#### [ЗАДАНИЕ 1]
Выпишите дословно часть отрывка между словами «Склавис снял мундштук, развернул» и «ранее сыграл Склавис...» включительно.

#### [ПРЕДОСТАВЛЕННЫЙ ОТРЫВОК]
● ● ● ●
Склавис снял мундштук, развернул инструмент эской к микрофону и стал хлопать клапанами - доносится звонкий резонанс деревянного тела бас-кларнета. Электроника имитирует звуки восточных струнных инструментов, шорох металлической струны. Из глубины пиано вырастают тревожные низкие ноты электронных кластеров. Кларнет стихает, электроника осталась одна, окликает кларнет его же оцифрованным звуком, повторяет то, что ранее сыграл Склавис...
Электронщик сменил диск в дисководе. Рифф бас-кларнета с расщепленным тоном на средней ноте. Вновь его передразнивает электроника. Звук кларнета запоминается, искажается и разворачивается рваным шлейфом позади кларнетовой мелодии, которая продолжает развиваться, преобразуясь в тревожные тремоло, закольцованные электроникой, каскады звуков и голоса встревоженных чаек. Что-то полилось. Бас-кларнет убегает и тыкается в разные двери... на время электронные звучания остаются в одиночестве. То бензопила, то поезд, то вдруг мимо слушателя начинает носиться бешеная флейта на реактивной тяге. Радиопомехи, мужская речь, кукушка...
● ● ● ●
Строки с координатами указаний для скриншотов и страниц
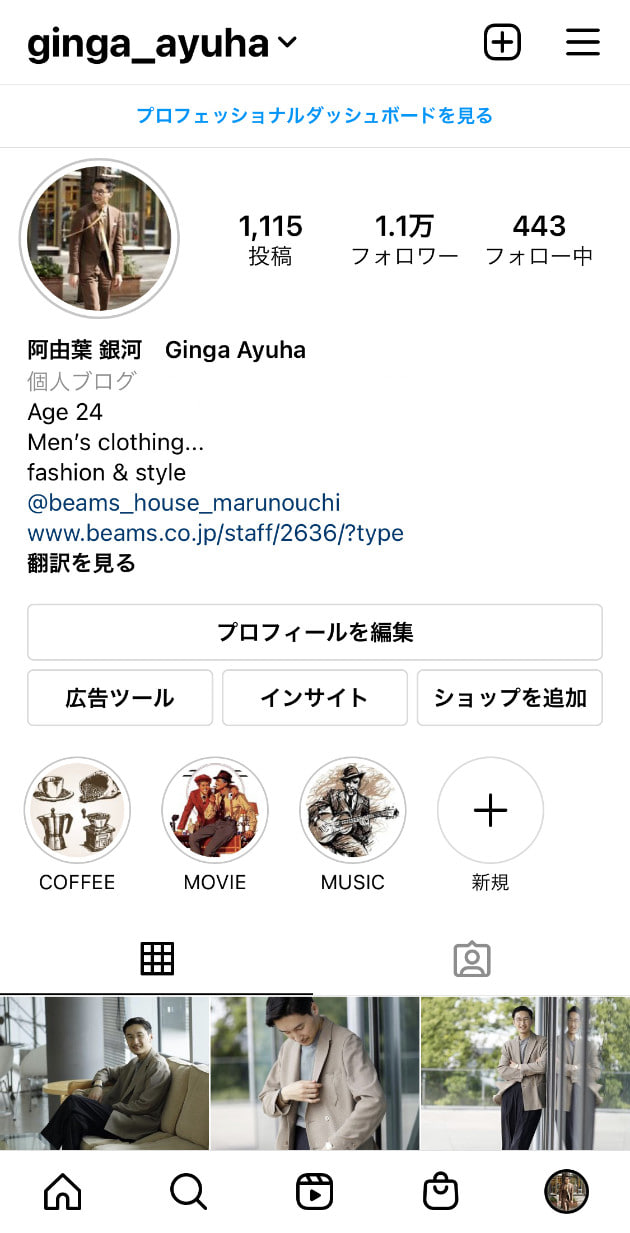Open the COFFEE story highlight
The image size is (630, 1233).
click(x=77, y=810)
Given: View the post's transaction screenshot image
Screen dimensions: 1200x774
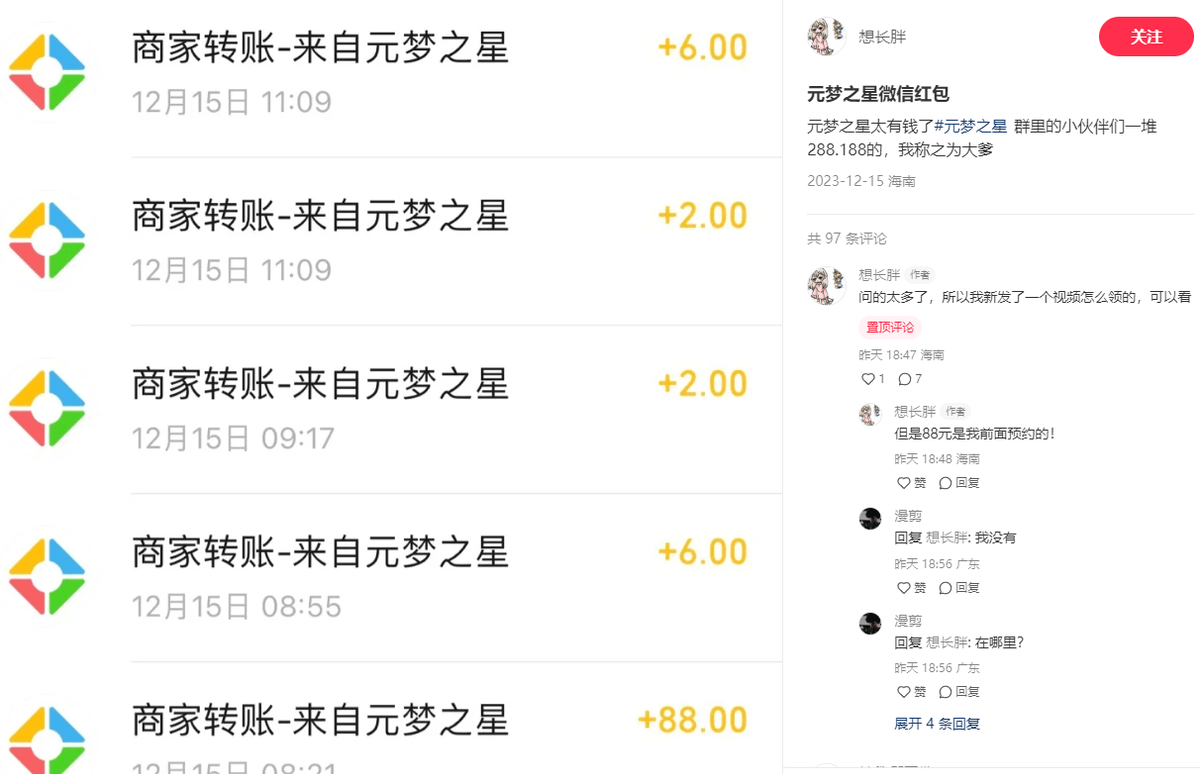Looking at the screenshot, I should point(390,387).
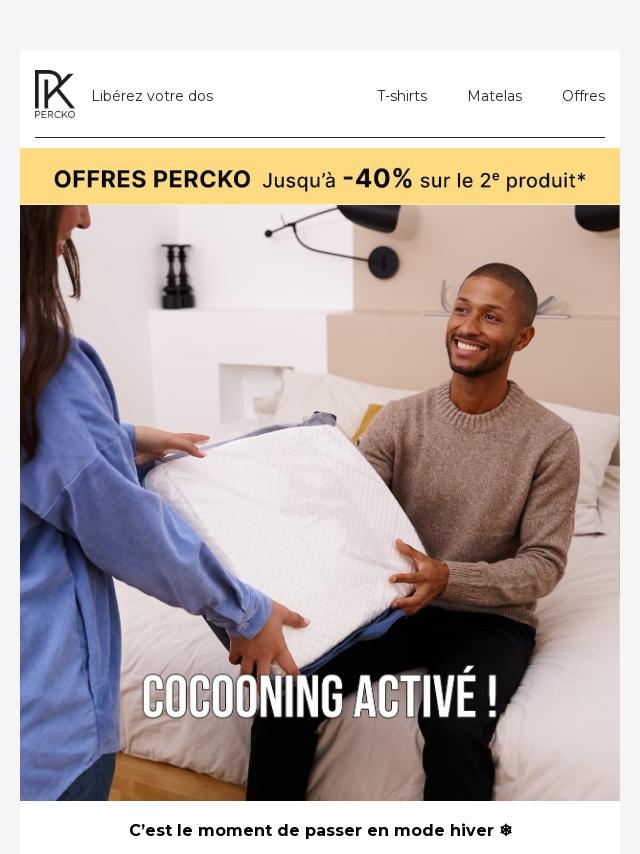Screen dimensions: 640x854
Task: Select the Offres link
Action: 583,96
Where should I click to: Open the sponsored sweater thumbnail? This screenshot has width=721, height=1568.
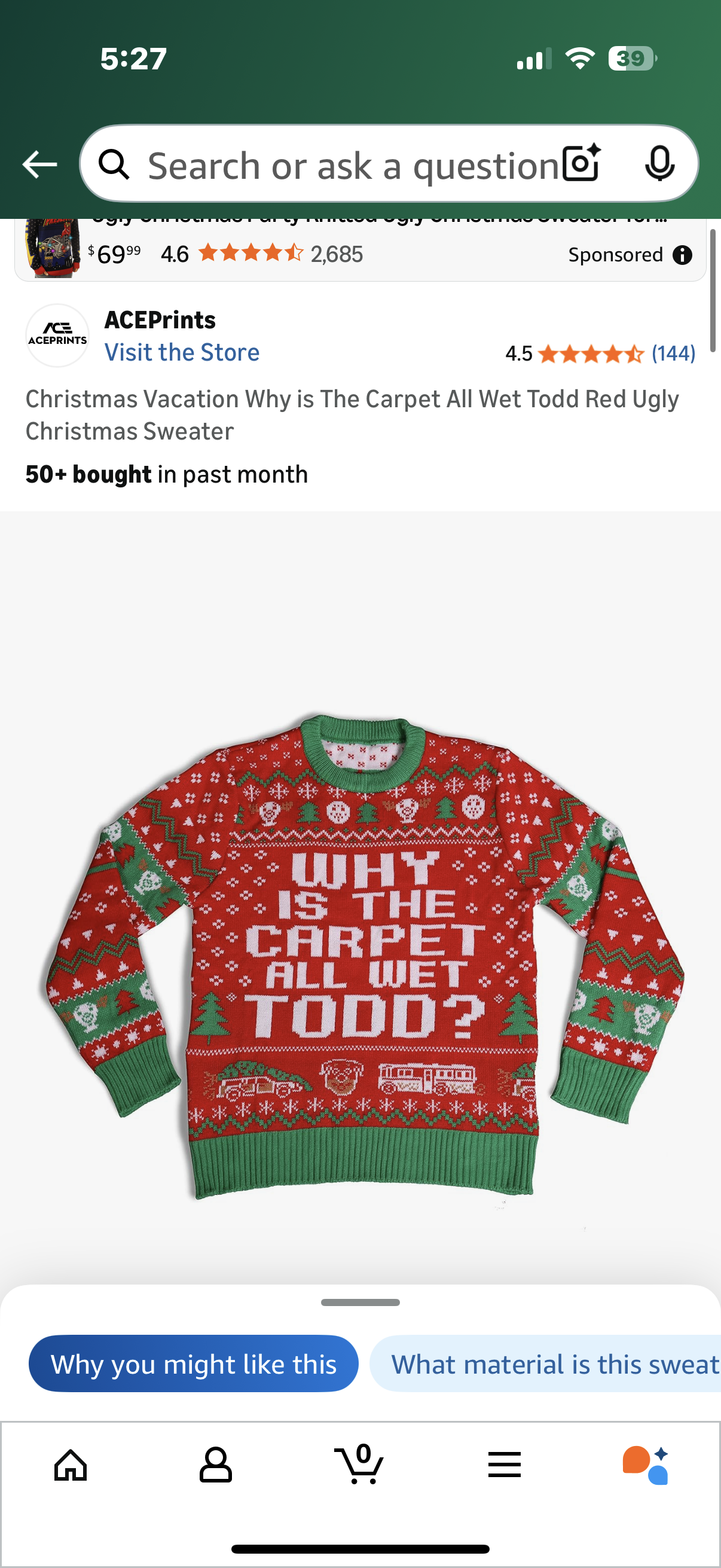[54, 249]
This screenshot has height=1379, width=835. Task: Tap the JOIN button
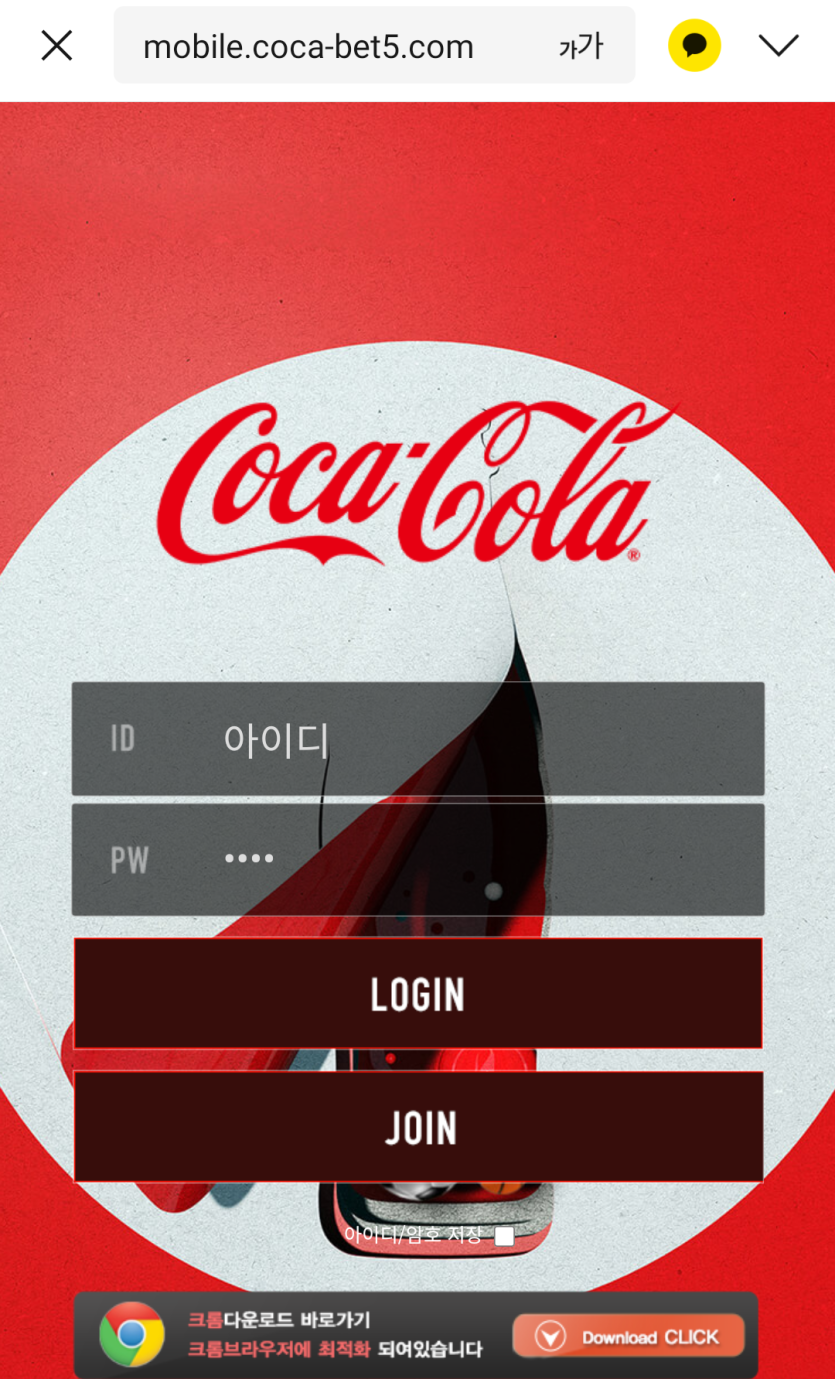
● ● ● ●
#### [ЗАДАНИЕ 2]
Преобразуйте строки исходных данных, начиная со строки, где есть «Given: View the», и до конца исходных данных включительно, в таблицу Markdown со столбцами «Номер» и «Текст строки». Пустые строки пропустите, изображения в ответ не включайте.

#### [ОТВЕТ К ЗАДАНИЮ 1]
Склавис снял мундштук, развернул инструмент эской к микрофону и стал хлопать клапанами - доносится звонкий резонанс деревянного тела бас-кларнета. Электроника имитирует звуки восточных струнных инструментов, шорох металлической струны. Из глубины пиано вырастают тревожные низкие ноты электронных кластеров. Кларнет стихает, электроника осталась одна, окликает кларнет его же оцифрованным звуком, повторяет то, что ранее сыграл Склавис...

#### [ОТВЕТ К ЗАДАНИЮ 2]
| Номер | Текст строки |
|---|---|
| 1 | Given: View the post's transaction screenshot image |
| 2 | Screen dimensions: 1200x774 |
| 3 | Looking at the screenshot, I should point(390,387). |
| 4 | Screen dimensions: 640x854 |
| 5 | Task: Select the Offres link |
| 6 | Action: 583,96 |
| 7 | Where should I click to: Open the sponsored sweater thumbnail? This screenshot has width=721, height=1568. |
| 8 | [54, 249] |
| 9 | This screenshot has height=1379, width=835. Task: Tap the JOIN button |